In the wake of the recent financial crisis, the Dodd-Frank Act created the SEC Investor Advisory Committee with the stated purpose of advising the SEC on (i) regulatory priorities of the SEC; (ii) issues relating to the regulation of securities products, trading strategies, and fee structures, and the effectiveness of disclosure; (iii) initiatives to protect investor interest; and (iv) initiatives to promote investor confidence and the integrity of the securities marketplace. In other words, the committee is to advise on matters historically within the purview of federal securities laws. While this is fine and good, there is some indication that the SEC may again be considering the use of disclosure rules to indirectly regulate matters that are not federal securities law matters (see, e.g., conflict mineral rules, Iran-related disclosure rules, CEO pay ratio disclosure rules, etc.).
The new potential area of regulation for the SEC may be internal corporate affairs. The committee’s agenda for the October 9, 2014 meeting of the SEC Investor Advisory Committee will include a discussion of issuer adoption of fee-shifting bylaws for intra-corporate litigation. An interesting topic considering such bylaws are matters of state corporate and contract laws, not federal securities laws.
In a prior blog post, I discussed the hot topic of fee-shifting bylaws. The purpose of such bylaw provisions is to require a non-prevailing shareholder to reimburse the corporation for fees incurred in connection with defending the lawsuit. These bylaw provisions gained notoriety in the recent case of ATP Tour, Inc. v. Deutscher Tennis Bund, where the Delaware Supreme Court held that fee-shifting provisions contained in a Delaware non-stock corporation’s bylaws were facially valid if not enacted for an improper purpose.

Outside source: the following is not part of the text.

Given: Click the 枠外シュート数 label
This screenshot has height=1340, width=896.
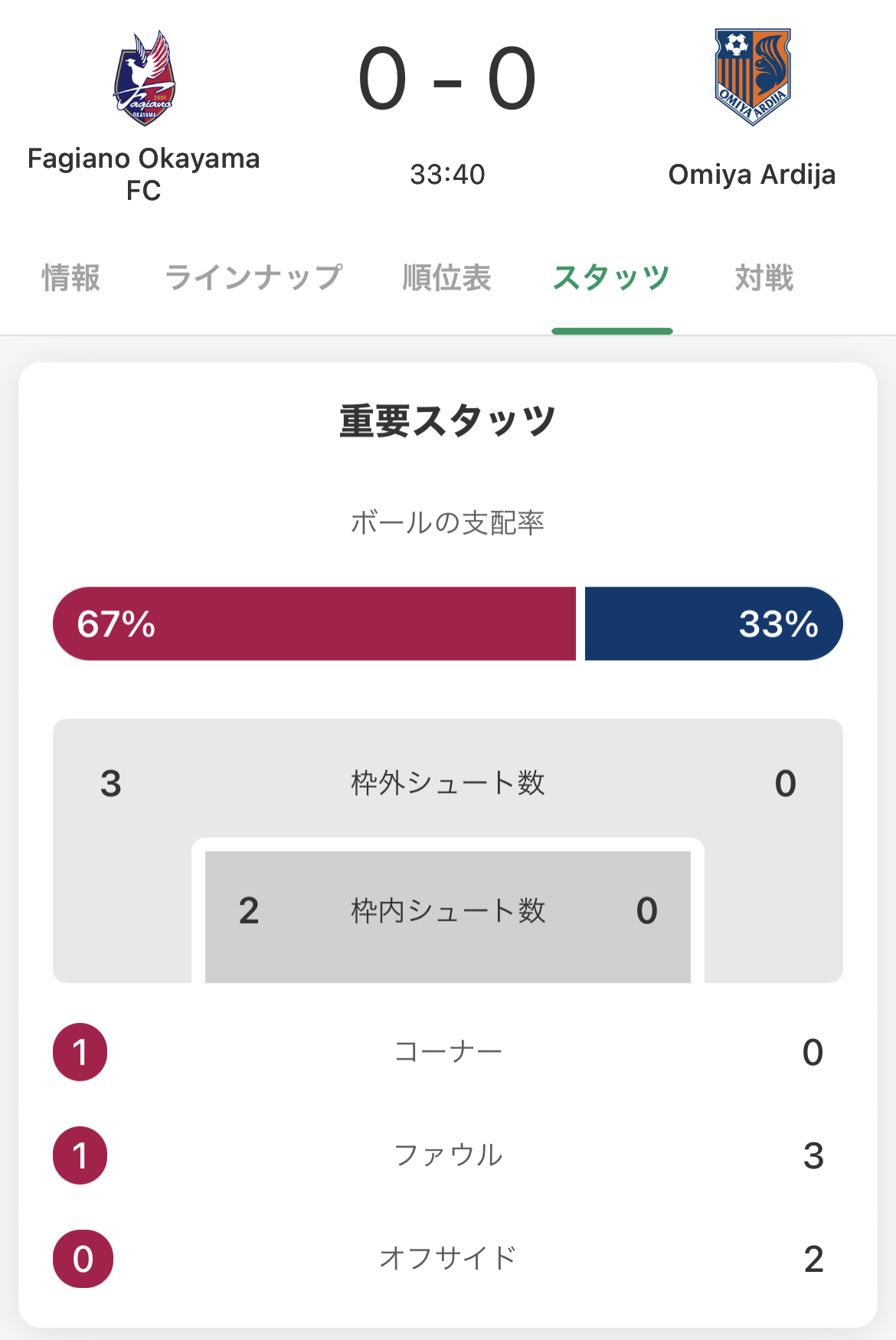Looking at the screenshot, I should point(447,783).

Commentators generally believed that the court’s ruling would apply equally to Delaware stock corporations due to the statutory basis of the court’s ruling.
The general theory is that these fee-shifting provisions may have a deterrent effect on intra corporate litigation and would curb the number of baseless strike suits against publicly held corporations. The Delaware legislature has indicated that it would likely be considering whether legislative action was necessary related to fee-shifting bylaw provisions, but to date, nothing significant has been done on this front.
As Keith Bishop correctly points out in a blog post on this issue, the enforceability of a company’s bylaws is solely a question of state contract and corporate law, not federal securities law. As it relates to the Investor Advisory Committee’s fee-shifting bylaws agenda item, in his words, “[o]ne would have to be either credulous or contumacious to read into this statute a Congressional intent that the Investor Advisory Committee advise and consult with the Securities and Exchange Commission on matters of state contract law.”
I don’t believe there can be any reasonable disagreement with this observation. But the question then becomes, what is the purpose of this agenda item? One answer is that it may merely be a point of discussion on the potential impact to shareholders of public companies and whether and to what extent disclosure of such provisions and their effect on shareholders should be disclosed in periodic filings with the SEC. However, as was seemingly the case with the SEC’s conflict mineral disclosure rules (and which David Scileppi previously discussed here and which Bob Lamm also touched on here), this may be an addition to the list of matters sought to be regulated by the SEC via disclosure requirements. At this point, anything is speculation and we will have to wait and see what comes of the Investor Advisory Committee meeting.